- Born: Robert Earl Deen April 28, 1970 (age 56) Albany, Georgia, US
- Spouse: Claudia Lovera ​(m. 2013)​
- Children: 3
- Mother: Paula Deen
- Relatives: Jamie Deen (brother)
- Culinary career
- Television shows Holiday Baking Championship; Junk Food Flip; Not My Mama's Meals; Spring Baking Championship; ;

= Bobby Deen =

American television chef and restaurant manager (born 1970)

Robert Earl Deen (born April 28, 1970) is an American television chef, TV personality, and restaurant manager.

He is the second son of Paula Deen, and with his brother Jamie, he operated her restaurant the Lady & Sons, in Savannah, Georgia, until it closed, on July 31, 2025. He also frequently appeared on her shows Paula's Home Cooking and Paula's Party.

==Career==
Deen and his brother Jamie had their own show, Road Tasted, which launched in July 2006. They eventually decided that they wanted to devote more time to their family restaurant in Savannah, Georgia, the Lady & Sons, which they ran with their mother, Paula, until it closed, on July 31, 2025.

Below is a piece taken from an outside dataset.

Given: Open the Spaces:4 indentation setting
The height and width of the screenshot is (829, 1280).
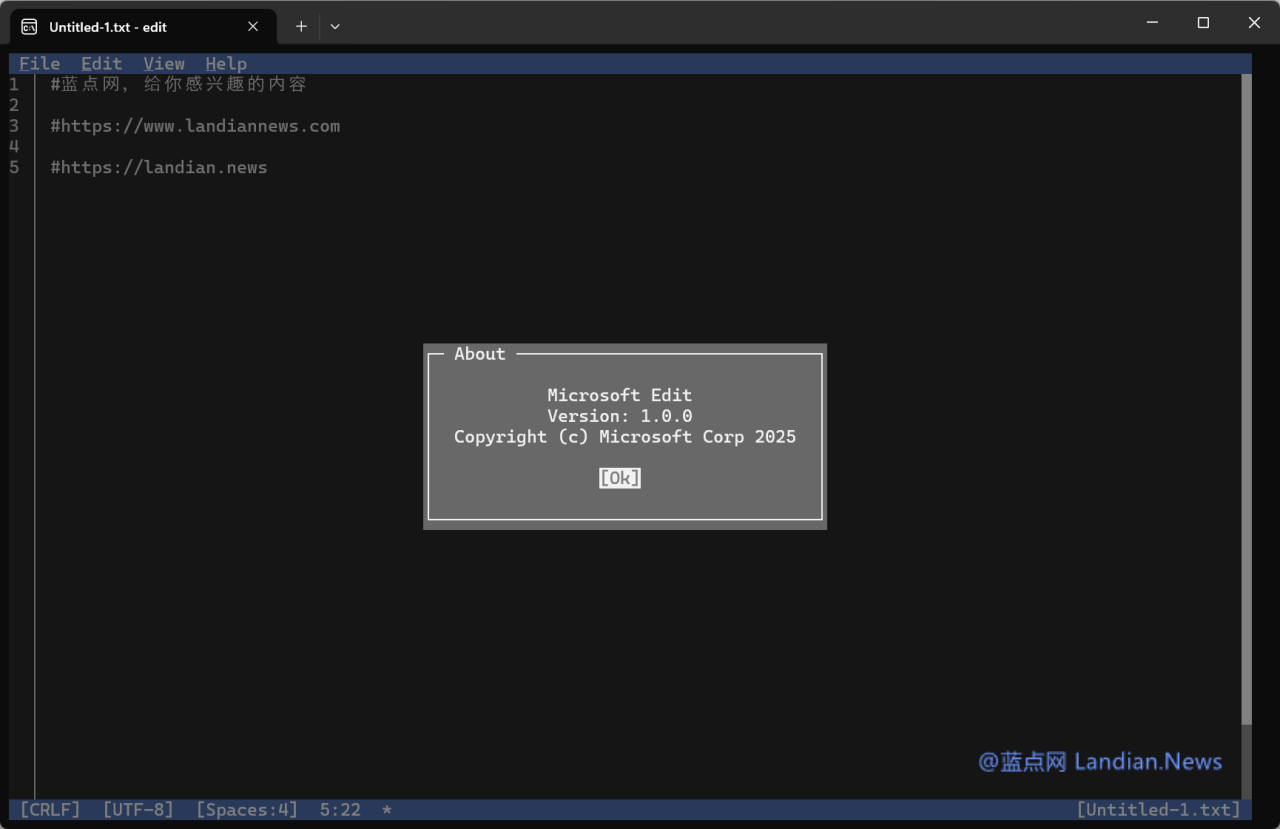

In January 2012, Deen debuted his own cooking show, Not My Mama's Meals, on the Cooking Channel, in which he tweaks his mother's recipes to recreate them in a healthier manner.

Deen also served as the host of the Food Network cooking competition series Holiday Baking Championship and Spring Baking Championship. He is also co-host of the Cooking Channel series Junk Food Flip.

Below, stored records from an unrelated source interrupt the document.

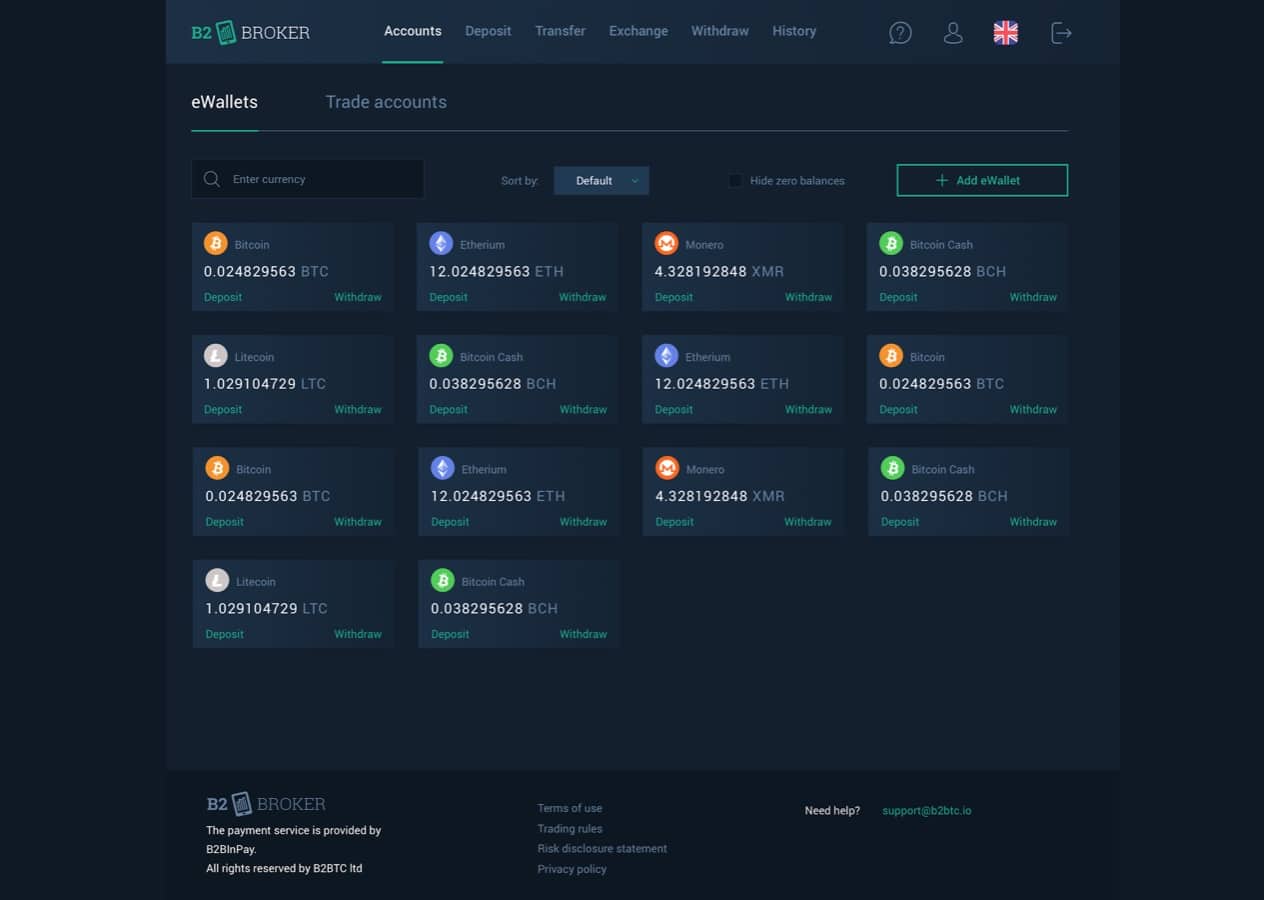Click the search magnifier icon
This screenshot has height=900, width=1265.
point(212,179)
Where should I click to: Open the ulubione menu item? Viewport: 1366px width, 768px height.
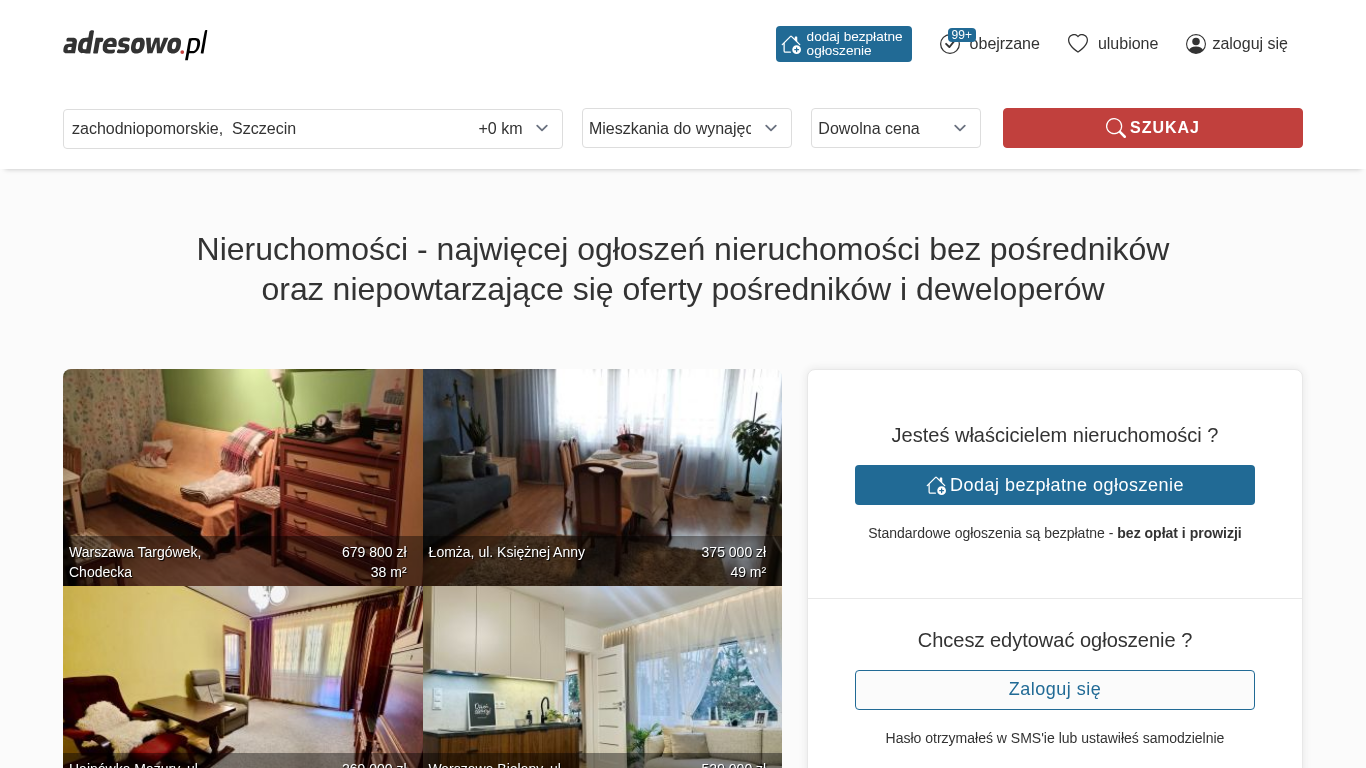tap(1113, 44)
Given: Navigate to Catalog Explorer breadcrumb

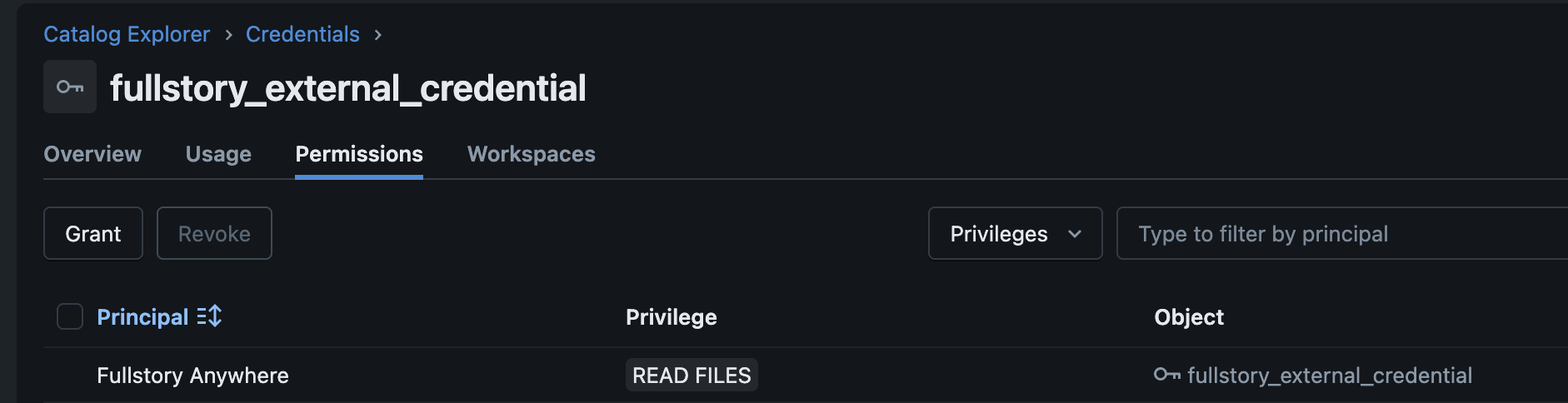Looking at the screenshot, I should (x=127, y=34).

Deen has published several books, four of which are in collaboration with his brother. These include The Deen Bros. Cookbook - Recipes From the Road (2007), Y'all Come Eat (2008), Take it Easy (2009), and Get Fired Up (2011). In early 2013, he released his first solo book, From Mama's Table to Mine, which became a No. 1 New York Times Bestseller.

In April 2015, Deen and his brother began filming the TV show Southern Fried Road Trip for the Food Network, "in search of the best local, handcrafted foods".

Deen made his feature film debut in 2017, appearing in the movie In Search of Liberty.

==Recognition==
In 2006, Deen was named one of the "50 Most Eligible Bachelors" by People magazine.

==Personal life==
Deen announced his engagement to Claudia Lovera on April 24, 2013, and discussed the event on the Fox News morning show Fox & Friends. In July 2013, he and Lovera married at a ceremony at his mother's house.